NEW YORK – MARCH 20, 2018 – IAVI is saddened by the passing of David Cooper, M.D., D.Sc., whose breakthrough research and unrelenting advocacy helped usher in the use of life-saving antiretroviral (ARV) therapy and advance efforts to turn the tide of the epidemic. Dr. Cooper leaves behind an indelible legacy as a scientist, clinician, and advocate whose contributions over three decades in the fight against AIDS helped enable transformation of the disease from an almost invariably fatal one to one where highly effective, well-tolerated, and simple-to-use treatment regimens are now available.
“David Cooper was an early leader in HIV treatment and prevention, and an inspiration for so many people in the AIDS field, myself included,” said Mark Feinberg, M.D., Ph.D., CEO of IAVI. “David was exceptionally dedicated to the care of individuals living with HIV and so very thoughtful and generous with his colleagues. His passing is a loss not only to our field but to the many people who were encouraged by him in their efforts to combat AIDS.”

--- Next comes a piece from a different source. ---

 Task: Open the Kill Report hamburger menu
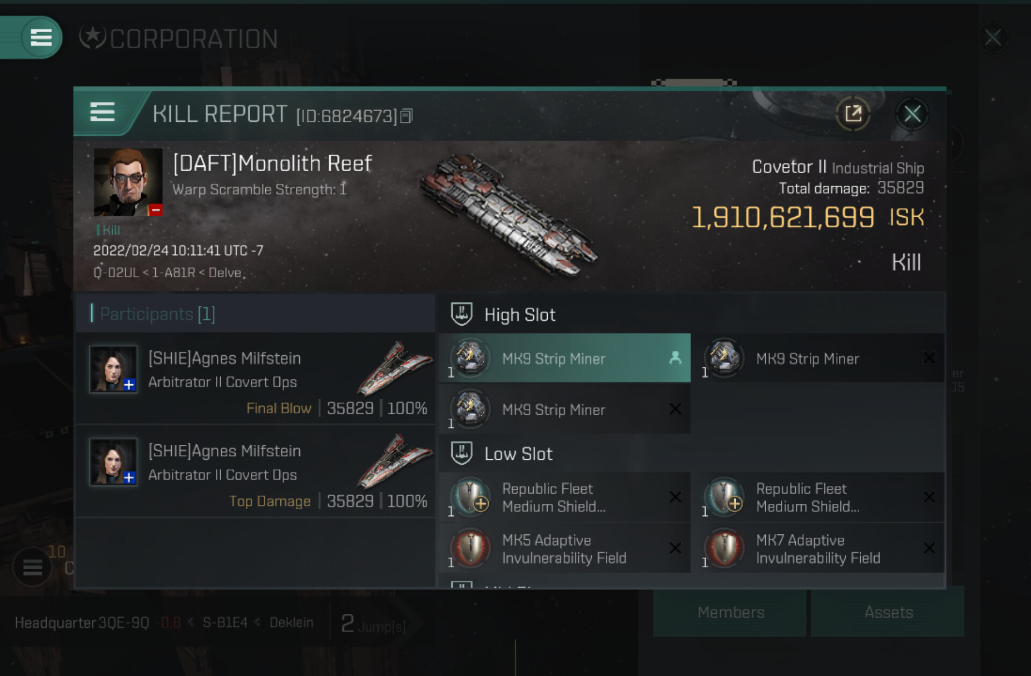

Dr. Cooper is remembered as a compassionate witness to the devastating early days of HIV/AIDS, having diagnosed the first cases in Australia during his tenure at St. Vincent’s Hospital at the University of New South Wales. The hospital lies at the intersection of Sydney’s gay community and red-light district and was one of the first care facilities to treat HIV/AIDS patients in Australia. There Dr. Cooper and colleagues defined the initial infection stage, or seroconversion illness, in The Lancet, and led the country’s first HIV epidemiological studies.
As President of the International AIDS Society (IAS) from 1994-1998, Dr. Cooper led the society’s landmark 1996 conference in Vancouver, which saw the advent of combination therapy using protease inhibitors to suppress the virus. Thanks to the efforts by led by Cooper and colleagues, UNAIDS reports that today over 20 million people are accessing these drugs worldwide.

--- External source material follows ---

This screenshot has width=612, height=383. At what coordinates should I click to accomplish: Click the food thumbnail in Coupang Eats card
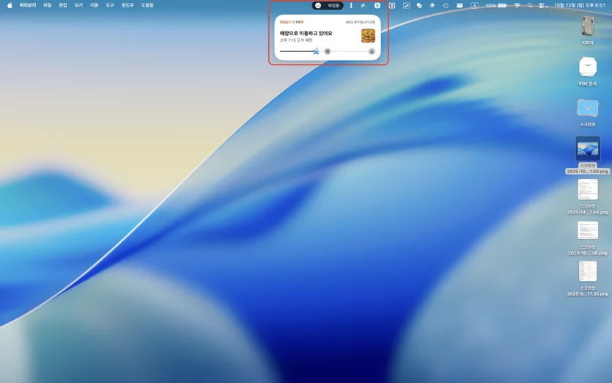pyautogui.click(x=368, y=35)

Dr. Cooper also was the inaugural Director of the Kirby Institute Infection and Immunity in Society, where he championed treatment access for people living with HIV in low- and middle-income countries, helped build research capacity in the Asia-Pacific region, and led the clinical trial of pre-exposure prophylaxis in New South Wales. Throughout his career, Dr. Cooper’s focus remained ending AIDS, and he voiced his support of a sustainable end to the epidemic. Indeed, in a 2013 video series commemorating the 25th anniversary of IAS, Dr. Cooper stated: “I still think a vaccine is the way to go and we mustn’t lose that momentum, as difficult as that is.”